* [Задание A]:
Перепишите без изменений строки листинга от строки с "The width and" до строки с "tap(280, 157)" включительно. Изображения в ответ не включайте.

* [Данный отрывок]:
───

И действительно, пока наш кабинет министров рассуждал о перспективах экономических связей с Китаем, китайцы прокладывали через Казахстан новый «шелковый путь» — Транскаспийскую железную дорогу. На этой неделе по ней в Баку прибыл первый поезд. На сентябрь запланирован пуск второго, по маршруту Китай — Казахстан — Азербайджан — Грузия — Турция. Наш Транссиб отдыхает. Заметьте: когда Китай собирался строить магистраль в Европу, нас пригласили к сотрудничеству вплоть до прокладки маршрута через Сибирь. Но реализация российской части проекта утонула в бесконечных совещаниях и согласованиях, а до дела так и не дошло. За это время тот же Казахстан на своей территории проложил 1250 км рельсов в рамках «шелкового пути».
Мы же все запрягали, а ехать так и не собрались. И не собираемся?

───

* [Исходный листинг]:
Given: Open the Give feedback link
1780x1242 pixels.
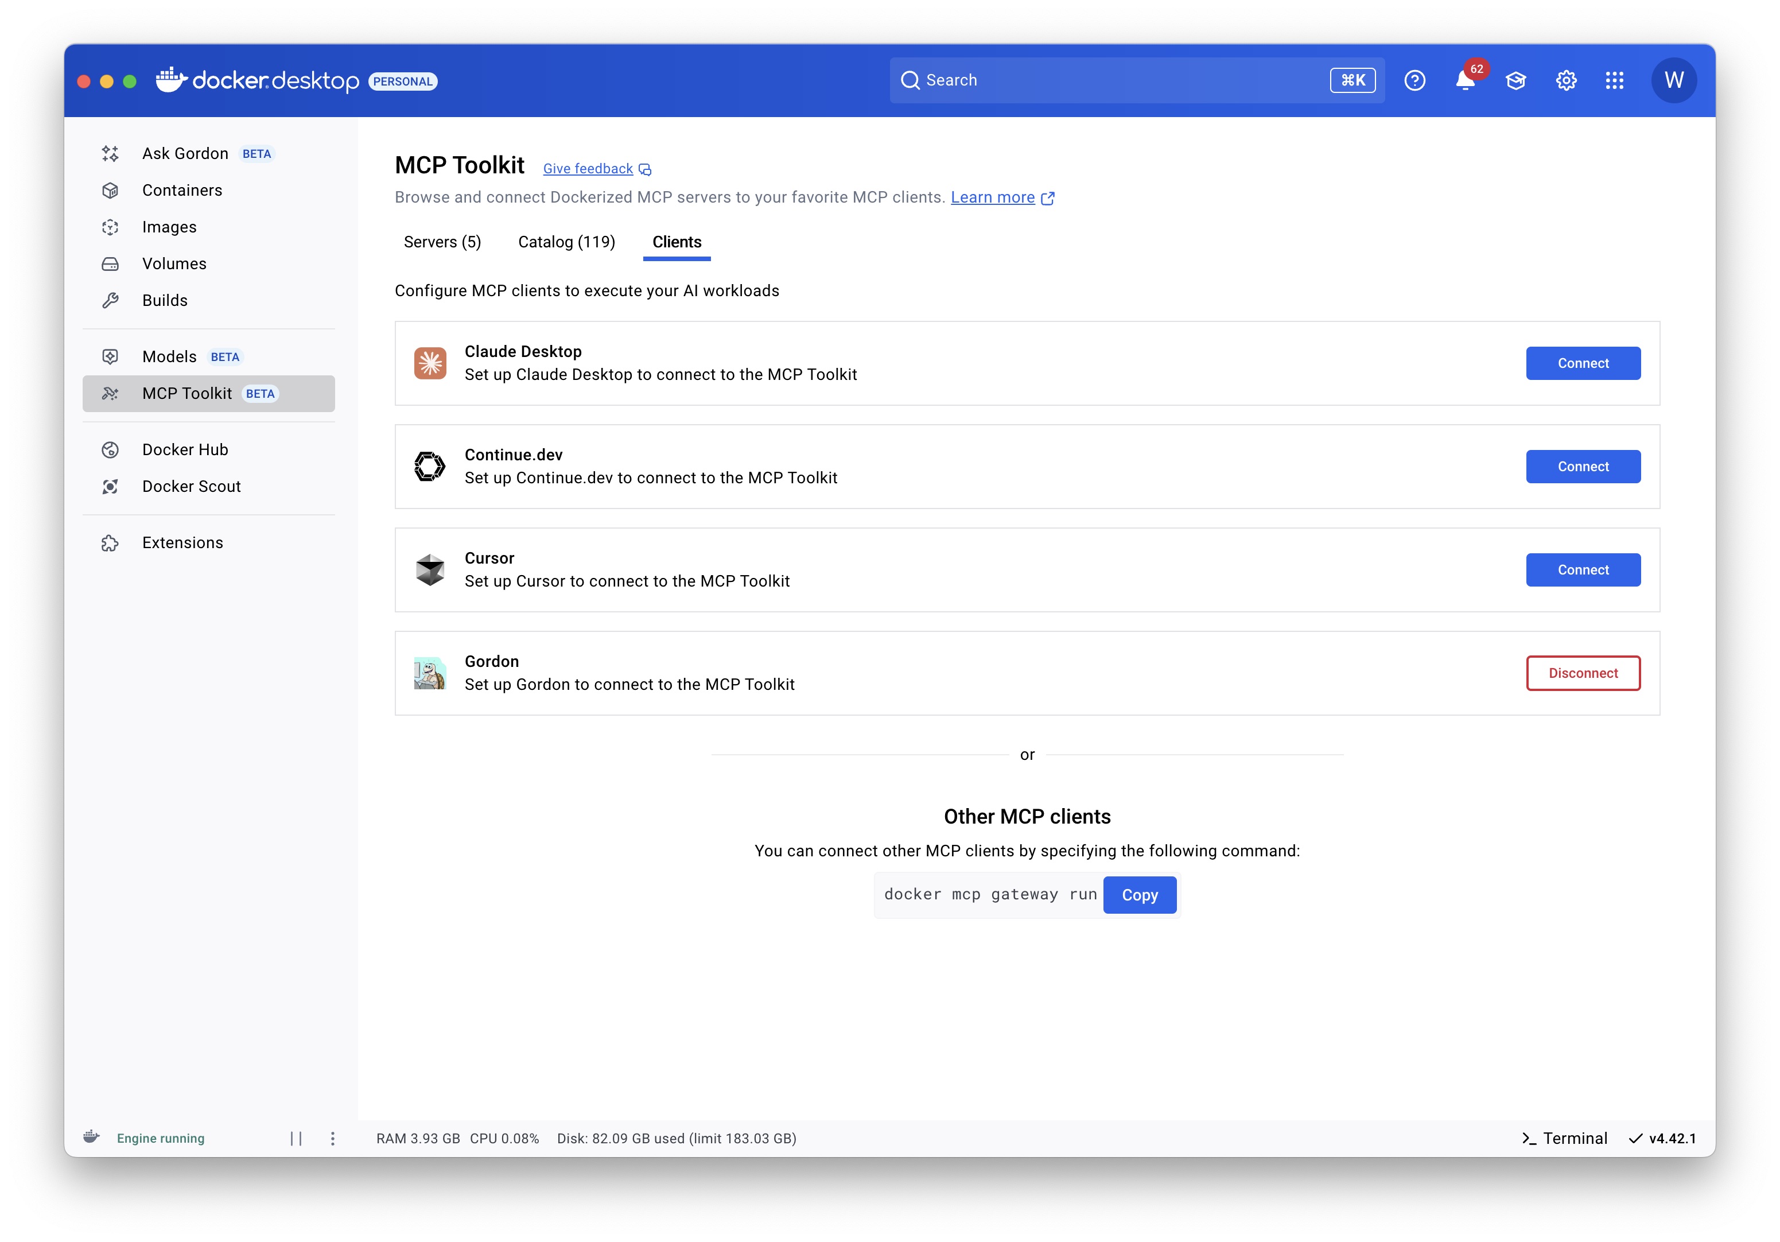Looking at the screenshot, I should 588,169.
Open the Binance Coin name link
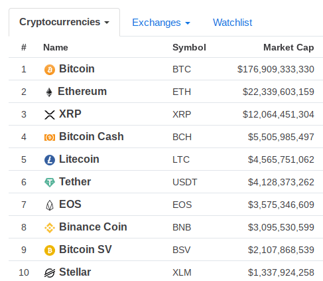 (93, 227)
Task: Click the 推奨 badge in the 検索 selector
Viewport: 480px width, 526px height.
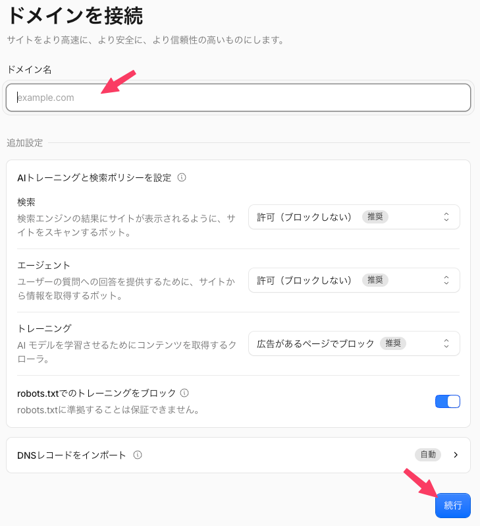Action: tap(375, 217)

───

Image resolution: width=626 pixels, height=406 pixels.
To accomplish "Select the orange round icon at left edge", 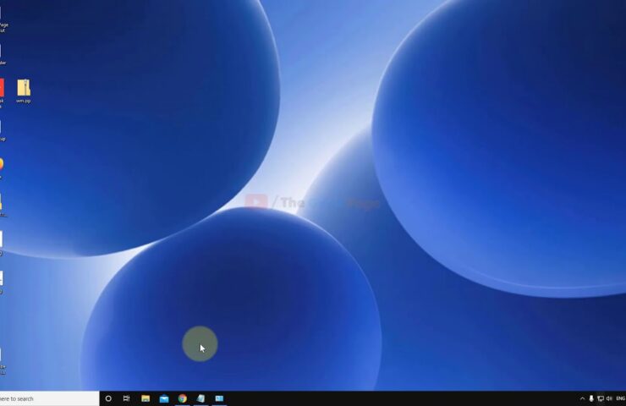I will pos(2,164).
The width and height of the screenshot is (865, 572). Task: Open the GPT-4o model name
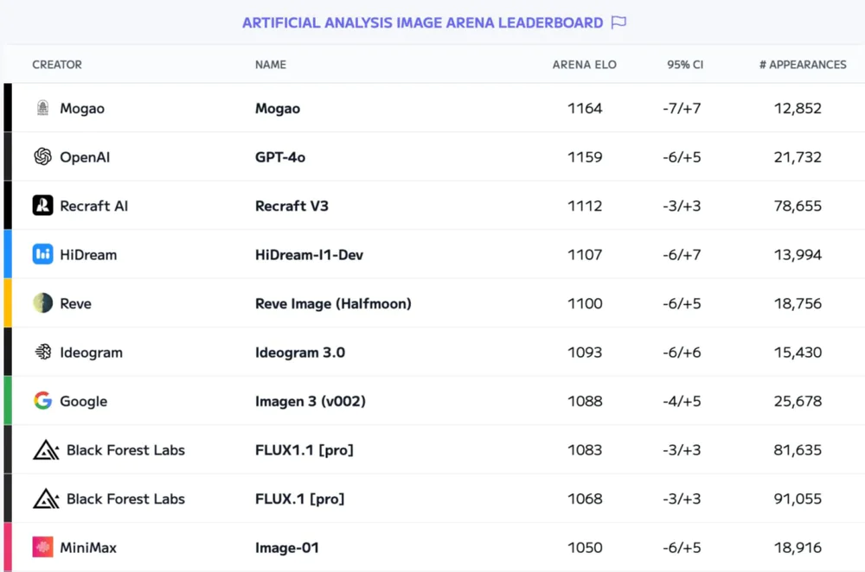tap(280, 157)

───

* [Задание B]:
Допишите отрывок о новом «шелковом пути» через Казахстан, продолжив его после последнего предложения.

* [Результат A]:
The width and height of the screenshot is (865, 572). Task: Open the GPT-4o model name
tap(280, 157)

* [Результат B]:
Слово эксперту
Юрий Крупнов, глава Института демографии, миграции и регионального развития
— Экономический кризис в России стал результатом неолиберальной модели экономики. Пытаться справиться с этим кризисом теми же методами — все равно что тушить пожар бензином. Вы им — про пожар, а министры в ответ докладывают, сколько денег они потратили на бензин. Китайский «шелковый путь» — это, по сути, полная структурация Центральной Азии. А Россия, оставшись на обочине, теряет в регионе возможные проекты. Решение проблем — в производительных силах, в инфраструктуре, развитой индустрии и сельском хозяйстве. А у нас это все загибается. Продолжается деиндустриализация страны.
Нужна другая модель экономики. Президент ищет ее, но ему никто ничего не предлагает. Нужно уйти от идеи, что какие-то абстрактные миллиардеры из Америки приедут и вложат деньги. Нам надо работать самим, здесь и сейчас. Но правительство отказывается это понимать, действуя по принципу «нам бы день продержаться...»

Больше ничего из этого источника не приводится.